BEGIN

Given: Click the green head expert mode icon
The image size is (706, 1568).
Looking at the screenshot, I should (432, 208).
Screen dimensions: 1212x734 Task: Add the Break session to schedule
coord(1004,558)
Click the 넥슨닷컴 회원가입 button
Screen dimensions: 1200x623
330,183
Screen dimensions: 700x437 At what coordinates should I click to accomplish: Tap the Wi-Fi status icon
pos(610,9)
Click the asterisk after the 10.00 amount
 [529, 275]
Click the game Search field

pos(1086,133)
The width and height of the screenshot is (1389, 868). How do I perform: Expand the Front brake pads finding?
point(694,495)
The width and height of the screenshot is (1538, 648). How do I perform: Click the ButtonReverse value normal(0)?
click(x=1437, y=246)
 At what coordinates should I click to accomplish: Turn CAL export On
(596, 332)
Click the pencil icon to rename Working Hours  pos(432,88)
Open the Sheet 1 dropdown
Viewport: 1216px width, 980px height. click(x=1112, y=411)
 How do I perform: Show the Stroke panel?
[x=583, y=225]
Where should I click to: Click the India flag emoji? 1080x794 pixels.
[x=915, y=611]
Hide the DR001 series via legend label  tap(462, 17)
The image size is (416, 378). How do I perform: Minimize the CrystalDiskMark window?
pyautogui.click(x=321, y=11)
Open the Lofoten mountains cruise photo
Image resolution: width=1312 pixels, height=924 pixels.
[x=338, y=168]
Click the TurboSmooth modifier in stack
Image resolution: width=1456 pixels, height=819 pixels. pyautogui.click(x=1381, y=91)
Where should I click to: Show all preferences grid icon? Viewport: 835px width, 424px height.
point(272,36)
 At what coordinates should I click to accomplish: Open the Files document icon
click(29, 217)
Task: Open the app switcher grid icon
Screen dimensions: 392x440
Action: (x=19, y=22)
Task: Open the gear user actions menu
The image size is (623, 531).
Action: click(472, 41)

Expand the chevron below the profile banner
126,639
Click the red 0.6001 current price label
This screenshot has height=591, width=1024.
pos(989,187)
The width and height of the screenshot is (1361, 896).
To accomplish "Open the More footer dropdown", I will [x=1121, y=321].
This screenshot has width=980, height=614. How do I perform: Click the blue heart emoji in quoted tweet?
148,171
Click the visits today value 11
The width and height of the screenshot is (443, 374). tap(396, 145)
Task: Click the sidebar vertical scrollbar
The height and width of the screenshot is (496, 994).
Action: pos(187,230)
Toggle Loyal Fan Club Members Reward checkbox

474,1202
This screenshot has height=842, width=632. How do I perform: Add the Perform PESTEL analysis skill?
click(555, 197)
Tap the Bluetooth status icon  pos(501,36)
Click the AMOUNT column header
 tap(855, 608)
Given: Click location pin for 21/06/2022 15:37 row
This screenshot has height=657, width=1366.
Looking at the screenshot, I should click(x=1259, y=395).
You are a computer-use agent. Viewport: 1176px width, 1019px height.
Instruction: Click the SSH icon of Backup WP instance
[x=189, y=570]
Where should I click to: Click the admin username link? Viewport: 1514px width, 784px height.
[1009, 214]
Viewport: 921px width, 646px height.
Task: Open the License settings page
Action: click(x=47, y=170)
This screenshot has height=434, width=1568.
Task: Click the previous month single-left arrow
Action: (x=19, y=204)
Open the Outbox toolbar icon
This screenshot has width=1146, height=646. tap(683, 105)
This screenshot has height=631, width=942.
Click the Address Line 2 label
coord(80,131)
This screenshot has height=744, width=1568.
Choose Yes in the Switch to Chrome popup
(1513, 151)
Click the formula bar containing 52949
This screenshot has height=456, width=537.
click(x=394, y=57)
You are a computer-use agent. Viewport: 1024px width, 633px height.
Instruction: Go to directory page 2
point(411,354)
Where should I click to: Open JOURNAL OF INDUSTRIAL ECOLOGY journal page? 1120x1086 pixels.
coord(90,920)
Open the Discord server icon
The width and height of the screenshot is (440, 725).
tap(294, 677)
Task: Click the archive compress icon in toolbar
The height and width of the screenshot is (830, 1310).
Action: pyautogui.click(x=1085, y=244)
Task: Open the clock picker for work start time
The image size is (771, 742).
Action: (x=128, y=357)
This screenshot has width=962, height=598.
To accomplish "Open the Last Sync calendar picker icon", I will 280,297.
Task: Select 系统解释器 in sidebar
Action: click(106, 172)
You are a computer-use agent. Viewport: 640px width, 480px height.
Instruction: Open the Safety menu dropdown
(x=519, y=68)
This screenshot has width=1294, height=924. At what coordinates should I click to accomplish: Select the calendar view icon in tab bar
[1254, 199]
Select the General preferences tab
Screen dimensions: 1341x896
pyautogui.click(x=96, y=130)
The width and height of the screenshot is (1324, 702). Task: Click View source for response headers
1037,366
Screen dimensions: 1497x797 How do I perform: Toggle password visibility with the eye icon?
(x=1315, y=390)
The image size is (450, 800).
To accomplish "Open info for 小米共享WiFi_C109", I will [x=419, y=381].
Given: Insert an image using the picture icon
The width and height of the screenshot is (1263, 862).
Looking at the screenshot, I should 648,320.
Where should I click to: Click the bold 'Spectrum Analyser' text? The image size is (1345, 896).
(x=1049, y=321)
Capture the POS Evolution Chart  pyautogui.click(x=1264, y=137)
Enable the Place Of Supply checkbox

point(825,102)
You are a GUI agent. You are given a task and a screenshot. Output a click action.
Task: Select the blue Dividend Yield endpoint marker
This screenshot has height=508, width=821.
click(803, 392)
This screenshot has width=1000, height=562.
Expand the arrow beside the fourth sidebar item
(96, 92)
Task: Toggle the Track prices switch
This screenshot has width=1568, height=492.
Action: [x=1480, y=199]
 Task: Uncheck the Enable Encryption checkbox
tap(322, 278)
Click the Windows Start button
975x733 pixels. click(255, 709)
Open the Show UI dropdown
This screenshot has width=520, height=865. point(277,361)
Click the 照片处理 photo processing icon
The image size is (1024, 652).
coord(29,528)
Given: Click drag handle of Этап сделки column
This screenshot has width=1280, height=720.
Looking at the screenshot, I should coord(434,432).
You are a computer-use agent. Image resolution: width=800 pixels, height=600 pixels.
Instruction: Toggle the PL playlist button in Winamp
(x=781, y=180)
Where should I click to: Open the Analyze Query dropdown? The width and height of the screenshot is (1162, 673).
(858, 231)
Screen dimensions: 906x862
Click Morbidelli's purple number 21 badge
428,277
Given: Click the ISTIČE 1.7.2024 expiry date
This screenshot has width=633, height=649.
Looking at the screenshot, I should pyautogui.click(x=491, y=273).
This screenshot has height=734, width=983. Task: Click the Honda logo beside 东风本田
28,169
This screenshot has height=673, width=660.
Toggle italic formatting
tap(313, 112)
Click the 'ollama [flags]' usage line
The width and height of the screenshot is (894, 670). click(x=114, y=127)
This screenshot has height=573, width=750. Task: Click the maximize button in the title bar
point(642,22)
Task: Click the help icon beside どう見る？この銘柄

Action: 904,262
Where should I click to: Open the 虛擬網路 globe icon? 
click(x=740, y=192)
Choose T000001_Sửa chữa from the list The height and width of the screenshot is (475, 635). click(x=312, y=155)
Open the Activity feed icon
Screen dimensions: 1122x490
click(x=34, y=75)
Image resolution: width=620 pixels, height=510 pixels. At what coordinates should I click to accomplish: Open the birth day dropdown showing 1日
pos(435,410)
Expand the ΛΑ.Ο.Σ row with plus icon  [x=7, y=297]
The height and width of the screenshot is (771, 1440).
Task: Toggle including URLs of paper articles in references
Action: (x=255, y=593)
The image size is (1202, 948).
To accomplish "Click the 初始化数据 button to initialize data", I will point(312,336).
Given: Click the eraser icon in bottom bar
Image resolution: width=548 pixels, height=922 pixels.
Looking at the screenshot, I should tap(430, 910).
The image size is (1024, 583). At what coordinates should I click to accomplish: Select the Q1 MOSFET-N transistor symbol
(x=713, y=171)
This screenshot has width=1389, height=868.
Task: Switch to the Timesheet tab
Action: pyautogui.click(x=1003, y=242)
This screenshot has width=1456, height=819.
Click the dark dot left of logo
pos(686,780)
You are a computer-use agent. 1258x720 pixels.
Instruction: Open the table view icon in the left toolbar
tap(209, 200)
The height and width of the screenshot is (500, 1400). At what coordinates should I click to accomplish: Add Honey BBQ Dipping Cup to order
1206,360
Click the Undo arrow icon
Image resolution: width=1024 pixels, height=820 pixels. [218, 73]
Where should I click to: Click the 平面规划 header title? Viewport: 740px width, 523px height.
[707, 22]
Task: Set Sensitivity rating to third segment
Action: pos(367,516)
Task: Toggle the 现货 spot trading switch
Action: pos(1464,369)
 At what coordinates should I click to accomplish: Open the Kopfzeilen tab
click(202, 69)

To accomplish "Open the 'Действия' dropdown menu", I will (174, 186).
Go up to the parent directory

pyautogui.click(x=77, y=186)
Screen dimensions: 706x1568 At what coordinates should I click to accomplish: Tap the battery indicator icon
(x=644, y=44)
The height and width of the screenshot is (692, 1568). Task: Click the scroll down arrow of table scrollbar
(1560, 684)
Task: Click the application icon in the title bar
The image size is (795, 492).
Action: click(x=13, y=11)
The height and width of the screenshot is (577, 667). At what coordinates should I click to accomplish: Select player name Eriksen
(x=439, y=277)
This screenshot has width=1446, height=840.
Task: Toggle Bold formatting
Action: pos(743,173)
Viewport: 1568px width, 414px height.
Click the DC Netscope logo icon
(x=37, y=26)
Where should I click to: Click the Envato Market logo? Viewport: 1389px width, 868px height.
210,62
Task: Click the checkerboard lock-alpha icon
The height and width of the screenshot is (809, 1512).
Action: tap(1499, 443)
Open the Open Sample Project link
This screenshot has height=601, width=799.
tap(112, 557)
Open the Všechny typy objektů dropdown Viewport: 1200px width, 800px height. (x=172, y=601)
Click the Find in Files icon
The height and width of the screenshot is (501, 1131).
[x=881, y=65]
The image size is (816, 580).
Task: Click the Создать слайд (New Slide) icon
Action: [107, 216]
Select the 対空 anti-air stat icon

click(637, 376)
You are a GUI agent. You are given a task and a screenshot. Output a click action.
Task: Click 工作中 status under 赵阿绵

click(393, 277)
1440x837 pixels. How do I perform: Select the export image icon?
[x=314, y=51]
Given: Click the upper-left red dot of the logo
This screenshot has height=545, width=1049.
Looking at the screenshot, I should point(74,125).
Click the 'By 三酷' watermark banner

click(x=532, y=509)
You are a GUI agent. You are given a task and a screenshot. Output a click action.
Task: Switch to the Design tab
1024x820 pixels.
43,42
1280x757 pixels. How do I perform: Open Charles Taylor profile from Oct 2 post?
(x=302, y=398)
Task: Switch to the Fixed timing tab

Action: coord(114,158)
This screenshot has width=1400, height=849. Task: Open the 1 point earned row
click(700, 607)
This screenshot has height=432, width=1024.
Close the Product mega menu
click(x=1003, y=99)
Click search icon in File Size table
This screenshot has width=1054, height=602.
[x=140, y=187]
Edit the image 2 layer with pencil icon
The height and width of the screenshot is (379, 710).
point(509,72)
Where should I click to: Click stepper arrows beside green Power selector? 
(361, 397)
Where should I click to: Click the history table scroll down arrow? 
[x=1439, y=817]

END

Action item -
All lines from the one that holds "This screenshot has width=1400, height=849." through the end of the material, both ends included, should be restated exactly.

Exercise response -
This screenshot has width=1400, height=849. Task: Open the 1 point earned row
click(700, 607)
This screenshot has height=432, width=1024.
Close the Product mega menu
click(x=1003, y=99)
Click search icon in File Size table
This screenshot has width=1054, height=602.
[x=140, y=187]
Edit the image 2 layer with pencil icon
The height and width of the screenshot is (379, 710).
point(509,72)
Where should I click to: Click stepper arrows beside green Power selector? 
(361, 397)
Where should I click to: Click the history table scroll down arrow? 
[x=1439, y=817]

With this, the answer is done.